[Stored data]
◇ ◇ ◇ ◇ ◇ ◇ ◇

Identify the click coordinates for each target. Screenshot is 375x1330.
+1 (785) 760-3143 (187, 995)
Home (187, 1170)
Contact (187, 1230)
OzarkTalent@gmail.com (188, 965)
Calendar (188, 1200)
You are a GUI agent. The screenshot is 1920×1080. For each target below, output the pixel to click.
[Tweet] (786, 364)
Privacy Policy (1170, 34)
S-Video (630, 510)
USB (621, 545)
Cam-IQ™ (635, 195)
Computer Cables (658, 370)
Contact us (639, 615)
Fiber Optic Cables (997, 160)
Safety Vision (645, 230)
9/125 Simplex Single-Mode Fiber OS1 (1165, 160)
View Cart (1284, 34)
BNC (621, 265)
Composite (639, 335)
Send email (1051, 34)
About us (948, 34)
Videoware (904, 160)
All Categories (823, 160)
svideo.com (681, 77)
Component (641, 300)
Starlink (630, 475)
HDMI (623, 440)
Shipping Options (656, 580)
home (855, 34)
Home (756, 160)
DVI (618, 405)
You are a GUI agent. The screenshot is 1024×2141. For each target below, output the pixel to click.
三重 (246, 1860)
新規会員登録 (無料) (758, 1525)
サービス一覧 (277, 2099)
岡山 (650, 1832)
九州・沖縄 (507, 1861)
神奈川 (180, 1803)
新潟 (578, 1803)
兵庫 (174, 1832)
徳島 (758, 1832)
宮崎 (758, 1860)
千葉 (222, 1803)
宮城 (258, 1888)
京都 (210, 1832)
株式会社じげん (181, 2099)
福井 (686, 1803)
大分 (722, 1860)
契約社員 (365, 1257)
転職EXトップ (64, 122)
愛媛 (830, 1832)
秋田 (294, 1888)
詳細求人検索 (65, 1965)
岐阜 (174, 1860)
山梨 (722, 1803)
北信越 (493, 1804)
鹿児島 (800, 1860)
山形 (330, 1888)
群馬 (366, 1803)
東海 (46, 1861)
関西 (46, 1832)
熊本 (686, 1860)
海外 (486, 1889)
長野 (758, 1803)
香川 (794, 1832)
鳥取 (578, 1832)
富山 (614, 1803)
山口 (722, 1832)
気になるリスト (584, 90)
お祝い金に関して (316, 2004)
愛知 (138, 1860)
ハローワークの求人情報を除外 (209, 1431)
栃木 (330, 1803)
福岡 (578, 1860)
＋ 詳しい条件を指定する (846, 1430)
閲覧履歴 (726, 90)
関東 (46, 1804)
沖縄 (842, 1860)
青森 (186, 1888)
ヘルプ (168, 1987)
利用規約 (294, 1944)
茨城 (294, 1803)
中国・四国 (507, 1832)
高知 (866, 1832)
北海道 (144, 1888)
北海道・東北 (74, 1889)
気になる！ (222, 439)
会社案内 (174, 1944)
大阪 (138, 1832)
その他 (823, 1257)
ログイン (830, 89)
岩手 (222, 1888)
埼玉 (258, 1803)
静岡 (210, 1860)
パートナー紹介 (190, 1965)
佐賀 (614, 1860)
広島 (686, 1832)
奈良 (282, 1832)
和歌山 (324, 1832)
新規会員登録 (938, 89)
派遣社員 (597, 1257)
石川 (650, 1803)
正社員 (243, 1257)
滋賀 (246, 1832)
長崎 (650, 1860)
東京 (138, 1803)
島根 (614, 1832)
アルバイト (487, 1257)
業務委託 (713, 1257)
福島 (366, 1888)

◇ ◇ ◇ ◇ ◇ ◇ ◇

◆ **What needs to be done**: In the entries above, restate word for word the lines between the one holding "宮崎 (758, 1860)" and the one holding "長野 (758, 1803)", inclusive, and nothing besides.

◆ **Task output**:
宮崎 (758, 1860)
千葉 (222, 1803)
宮城 (258, 1888)
京都 (210, 1832)
株式会社じげん (181, 2099)
福井 (686, 1803)
大分 (722, 1860)
契約社員 (365, 1257)
転職EXトップ (64, 122)
愛媛 (830, 1832)
秋田 (294, 1888)
詳細求人検索 (65, 1965)
岐阜 (174, 1860)
山梨 (722, 1803)
北信越 (493, 1804)
鹿児島 (800, 1860)
山形 (330, 1888)
群馬 (366, 1803)
東海 (46, 1861)
関西 (46, 1832)
熊本 (686, 1860)
海外 (486, 1889)
長野 (758, 1803)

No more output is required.